A recent analysis from Avalere Health found that drug price negotiations built into the Build Back Better Act will reduce Medicare payments to independent community oncology practices by almost 45%.
These cuts will do “unintended and devastating damage to cancer care,” according to the Community Oncology Alliance (COA), which sponsored the analysis.
The Biden administration’s legislation, approved in the House and currently awaiting a vote in the Senate, contains a range of proposals to curb healthcare costs. The proposal analyzed in the Avalere analysis would enforce a price maximum on 10 yet-to-be-determined high-priced drugs covered by Medicare Part B.
Setting this maximum is intended to lower the price the US government pays manufacturers for some of the most expensive drugs, including cancer medications, and would also reduce patient co-pays, which are typically a percentage of the cost of the drug for Medicare Part B enrollees.
But when the bill’s language became public, COA immediately became concerned that the change would hurt community oncologists and wanted to understand the impact, according to Ted Okon, MBA, executive director of the Alliance.
In the analysis, Avalare researchers chose 10 drugs it anticipated making the list and estimated that capping these prices would reduce payments to oncologists by 43%.
COA issued a press release in mid-November highlighting the study results and cautioning that the “latest payment cuts will do the same thing they have always done ― cause practices to close, push more cancer care into more expensive hospitals and, ironically, cause patients’ costs to increase.”

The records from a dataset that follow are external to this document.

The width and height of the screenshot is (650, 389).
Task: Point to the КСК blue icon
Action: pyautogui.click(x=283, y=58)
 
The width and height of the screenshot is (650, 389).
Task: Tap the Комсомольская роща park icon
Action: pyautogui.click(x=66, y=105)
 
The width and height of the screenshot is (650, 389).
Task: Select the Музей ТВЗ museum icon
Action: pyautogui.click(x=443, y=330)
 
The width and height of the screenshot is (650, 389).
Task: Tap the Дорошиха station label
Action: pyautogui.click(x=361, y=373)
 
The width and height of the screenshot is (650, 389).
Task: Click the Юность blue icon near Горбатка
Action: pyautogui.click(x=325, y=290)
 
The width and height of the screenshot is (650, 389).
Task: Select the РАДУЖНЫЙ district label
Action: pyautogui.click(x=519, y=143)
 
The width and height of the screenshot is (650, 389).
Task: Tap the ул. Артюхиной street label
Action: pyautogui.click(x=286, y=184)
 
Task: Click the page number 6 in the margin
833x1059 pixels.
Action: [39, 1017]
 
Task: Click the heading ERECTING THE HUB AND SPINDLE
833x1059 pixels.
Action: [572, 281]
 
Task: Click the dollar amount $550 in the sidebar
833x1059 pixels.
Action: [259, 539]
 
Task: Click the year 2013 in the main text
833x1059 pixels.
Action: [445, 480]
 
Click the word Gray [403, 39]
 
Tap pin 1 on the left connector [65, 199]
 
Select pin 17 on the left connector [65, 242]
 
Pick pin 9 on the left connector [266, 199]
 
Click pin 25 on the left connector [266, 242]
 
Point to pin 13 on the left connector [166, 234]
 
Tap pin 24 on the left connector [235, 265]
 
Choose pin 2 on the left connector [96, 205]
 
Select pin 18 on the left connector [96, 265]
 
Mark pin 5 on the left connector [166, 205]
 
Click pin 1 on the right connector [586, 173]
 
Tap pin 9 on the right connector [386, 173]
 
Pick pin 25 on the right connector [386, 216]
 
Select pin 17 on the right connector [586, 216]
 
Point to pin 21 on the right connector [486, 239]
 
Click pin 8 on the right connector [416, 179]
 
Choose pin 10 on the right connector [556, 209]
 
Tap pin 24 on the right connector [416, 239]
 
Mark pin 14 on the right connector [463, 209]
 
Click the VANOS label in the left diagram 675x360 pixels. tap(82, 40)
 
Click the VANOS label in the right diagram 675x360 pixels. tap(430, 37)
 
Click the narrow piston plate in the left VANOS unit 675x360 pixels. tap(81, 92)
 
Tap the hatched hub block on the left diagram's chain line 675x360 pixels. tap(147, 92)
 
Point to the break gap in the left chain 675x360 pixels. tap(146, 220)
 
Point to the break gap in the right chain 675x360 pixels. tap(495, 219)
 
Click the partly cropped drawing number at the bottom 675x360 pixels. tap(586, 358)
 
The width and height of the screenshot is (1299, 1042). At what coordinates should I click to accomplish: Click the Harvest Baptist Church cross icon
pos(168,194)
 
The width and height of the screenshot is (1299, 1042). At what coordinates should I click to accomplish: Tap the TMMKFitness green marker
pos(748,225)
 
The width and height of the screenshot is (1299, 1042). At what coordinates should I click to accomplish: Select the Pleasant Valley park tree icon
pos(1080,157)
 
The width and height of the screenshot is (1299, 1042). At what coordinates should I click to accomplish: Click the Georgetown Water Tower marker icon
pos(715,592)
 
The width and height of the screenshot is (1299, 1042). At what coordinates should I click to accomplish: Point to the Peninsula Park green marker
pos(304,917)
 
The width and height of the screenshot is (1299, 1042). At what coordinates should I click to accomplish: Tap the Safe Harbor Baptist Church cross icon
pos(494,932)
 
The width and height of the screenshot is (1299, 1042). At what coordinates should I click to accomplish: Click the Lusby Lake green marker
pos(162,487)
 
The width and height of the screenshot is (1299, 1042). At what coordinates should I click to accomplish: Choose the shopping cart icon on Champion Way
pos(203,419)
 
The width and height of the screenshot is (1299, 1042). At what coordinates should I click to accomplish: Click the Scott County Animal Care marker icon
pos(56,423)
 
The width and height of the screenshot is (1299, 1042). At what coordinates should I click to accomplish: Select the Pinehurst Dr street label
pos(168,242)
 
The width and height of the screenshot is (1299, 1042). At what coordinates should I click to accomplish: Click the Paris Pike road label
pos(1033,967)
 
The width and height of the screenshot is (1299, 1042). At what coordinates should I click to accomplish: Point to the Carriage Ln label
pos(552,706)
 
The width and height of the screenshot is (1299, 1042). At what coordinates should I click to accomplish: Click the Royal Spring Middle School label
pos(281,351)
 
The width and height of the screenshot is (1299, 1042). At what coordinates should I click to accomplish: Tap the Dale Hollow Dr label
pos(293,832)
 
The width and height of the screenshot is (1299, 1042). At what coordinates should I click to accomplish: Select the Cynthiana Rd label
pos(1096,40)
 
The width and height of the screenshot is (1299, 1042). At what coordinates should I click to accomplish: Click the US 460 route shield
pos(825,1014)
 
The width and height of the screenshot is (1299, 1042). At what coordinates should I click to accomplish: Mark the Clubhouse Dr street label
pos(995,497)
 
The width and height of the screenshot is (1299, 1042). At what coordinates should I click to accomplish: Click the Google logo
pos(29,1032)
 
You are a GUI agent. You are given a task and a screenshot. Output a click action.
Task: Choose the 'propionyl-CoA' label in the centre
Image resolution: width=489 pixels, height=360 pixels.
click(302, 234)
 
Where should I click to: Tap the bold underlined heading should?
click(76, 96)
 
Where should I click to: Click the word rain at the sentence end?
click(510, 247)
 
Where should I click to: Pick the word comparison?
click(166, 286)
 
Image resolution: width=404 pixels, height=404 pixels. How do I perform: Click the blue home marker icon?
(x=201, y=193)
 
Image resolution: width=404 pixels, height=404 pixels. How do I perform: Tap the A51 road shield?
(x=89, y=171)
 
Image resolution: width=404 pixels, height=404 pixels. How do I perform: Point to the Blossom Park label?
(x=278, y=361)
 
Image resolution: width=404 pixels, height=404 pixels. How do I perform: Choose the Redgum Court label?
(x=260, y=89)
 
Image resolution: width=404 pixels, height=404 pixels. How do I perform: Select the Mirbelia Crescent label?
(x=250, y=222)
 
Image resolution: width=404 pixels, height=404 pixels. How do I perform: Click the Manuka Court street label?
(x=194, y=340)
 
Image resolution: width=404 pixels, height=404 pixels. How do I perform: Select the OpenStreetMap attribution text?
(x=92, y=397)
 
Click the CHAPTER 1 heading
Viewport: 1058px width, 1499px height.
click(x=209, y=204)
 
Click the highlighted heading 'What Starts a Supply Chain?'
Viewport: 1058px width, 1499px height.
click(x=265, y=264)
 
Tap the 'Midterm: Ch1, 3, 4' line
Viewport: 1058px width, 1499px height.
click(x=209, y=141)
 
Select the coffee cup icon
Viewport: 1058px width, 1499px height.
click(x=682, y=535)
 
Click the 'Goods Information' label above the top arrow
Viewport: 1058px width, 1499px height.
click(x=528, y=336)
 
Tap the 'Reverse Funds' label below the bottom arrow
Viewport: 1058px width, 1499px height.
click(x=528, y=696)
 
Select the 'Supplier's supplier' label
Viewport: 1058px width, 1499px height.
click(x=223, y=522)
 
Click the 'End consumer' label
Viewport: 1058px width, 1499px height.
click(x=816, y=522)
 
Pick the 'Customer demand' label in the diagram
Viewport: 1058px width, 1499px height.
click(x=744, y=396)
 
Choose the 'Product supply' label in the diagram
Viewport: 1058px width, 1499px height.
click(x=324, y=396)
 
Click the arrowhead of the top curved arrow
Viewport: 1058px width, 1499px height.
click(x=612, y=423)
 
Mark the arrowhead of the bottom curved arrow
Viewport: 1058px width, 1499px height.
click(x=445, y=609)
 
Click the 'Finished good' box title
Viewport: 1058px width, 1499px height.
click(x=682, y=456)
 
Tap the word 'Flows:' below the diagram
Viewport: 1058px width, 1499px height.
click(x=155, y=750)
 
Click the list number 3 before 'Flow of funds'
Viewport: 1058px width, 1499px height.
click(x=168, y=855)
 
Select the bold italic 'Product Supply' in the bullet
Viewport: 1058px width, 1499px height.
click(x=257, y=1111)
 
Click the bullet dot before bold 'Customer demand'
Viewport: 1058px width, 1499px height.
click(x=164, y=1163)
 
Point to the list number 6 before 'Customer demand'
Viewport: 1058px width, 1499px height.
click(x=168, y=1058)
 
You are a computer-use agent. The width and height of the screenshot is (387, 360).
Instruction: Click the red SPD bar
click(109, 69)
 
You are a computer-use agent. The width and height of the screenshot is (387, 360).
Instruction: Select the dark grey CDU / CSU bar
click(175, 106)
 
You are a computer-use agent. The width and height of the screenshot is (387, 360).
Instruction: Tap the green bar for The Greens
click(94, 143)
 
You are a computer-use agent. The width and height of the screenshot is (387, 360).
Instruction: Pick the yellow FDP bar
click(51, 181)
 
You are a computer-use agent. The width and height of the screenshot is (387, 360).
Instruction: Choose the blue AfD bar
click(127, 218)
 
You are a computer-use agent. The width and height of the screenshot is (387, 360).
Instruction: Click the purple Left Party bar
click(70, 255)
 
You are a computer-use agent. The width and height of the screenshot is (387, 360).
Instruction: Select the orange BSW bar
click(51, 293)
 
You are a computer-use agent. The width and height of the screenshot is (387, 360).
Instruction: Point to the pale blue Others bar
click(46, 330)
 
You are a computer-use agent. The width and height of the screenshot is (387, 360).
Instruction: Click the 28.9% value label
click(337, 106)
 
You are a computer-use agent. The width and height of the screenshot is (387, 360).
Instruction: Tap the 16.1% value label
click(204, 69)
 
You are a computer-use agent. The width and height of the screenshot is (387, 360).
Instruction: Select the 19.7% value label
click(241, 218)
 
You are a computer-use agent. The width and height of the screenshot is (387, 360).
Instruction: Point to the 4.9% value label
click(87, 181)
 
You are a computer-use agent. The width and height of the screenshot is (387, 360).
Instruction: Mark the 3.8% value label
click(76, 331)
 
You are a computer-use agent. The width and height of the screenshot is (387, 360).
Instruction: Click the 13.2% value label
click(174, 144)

Radio and print ads, sponsored by COA and first airing in late November, reiterated this message, warning that the cuts would have “serious unintended consequences” for cancer patients — more specifically, they would cause “cancer clinics to close” and “massively” raise patients’ healthcare costs.
While experts agree that oncology offices will experience a decline in payments if the act becomes law, they are skeptical that the cuts will be as severe as COA suggests.
The claim that 43% of payments would be cut “is really extreme,” said Alice Chen, PhD, a health economist at the USC Sol Price School of Public Policy, Los Angeles, and expert on drug pricing. “That number needs to be clarified and estimated more carefully.”
Chen noted that the 43% estimate cited in the analysis refers to potential cuts to add-on payments, which is just one type of payment oncologists receive. Medicare Part B reimburses oncologists the average sales price (ASP) of the drug plus a 6% add-on payment to cover procurement, administration, storage, and disposal.
“[COA] commissioned an analysis that did not look at the total impact on community oncology practice finances. They looked just at drugs affected, which wildly inflates impact,” Peter Bach, MD, director of the Center for Health Policy and Outcomes at Memorial Sloan Kettering Cancer Center, told Kaiser Health News.
But for oncology practices already struggling to stay open, any decline in income could represent the final straw.
In particular, Okon is concerned that the price oncologists pay for these drugs will remain the same while Medicare reimbursement drops. The lower price Medicare pays would be reported to the manufacturer and calculated into the drug’s ASP, reducing the 6% add-on reimbursement.
Chen confirmed that this is possible. “If we assume CMS continues to reimburse based on ASP+6%, then yes, the ASP will drop,” Chen said. “But providers should be able to acquire the drug at the maximum fair price,” which should remain lower than the ASP.
Even so, Chen noted, the proposal may hit small practices harder than larger operations and hospitals. Community practices tend to rely more on Medicare reimbursement and add-on payments and often pay more for drugs than hospitals and conglomerates, which buy in bulk, she said.
If the legislation does disproportionately affect smaller providers, it will be a problem. If smaller providers can’t afford to operate, they will either close or consolidate — a problem that has plagued community oncology practices for years. Chen also wonders whether the Part B drug negotiations would increase drug costs more broadly if “manufacturers try to negotiate even harder with private insurers now that they’re not making as much for Medicare.”
Okon believes there may be an easy fix.
For instance, rather than making oncology providers the middlemen who assume the risk, the proposal’s language should be changed so that Part B payments to providers remain unchanged and the reduced price paid by the government is not calculated into the ASP. This would remove the risk to providers, he said.
Bottom line, according to Chen, is the bill attempts to reduce expenditures, which means there will be consequences. But to understand what those consequences will be, we need more detailed estimates, Chen told Medscape Medical News.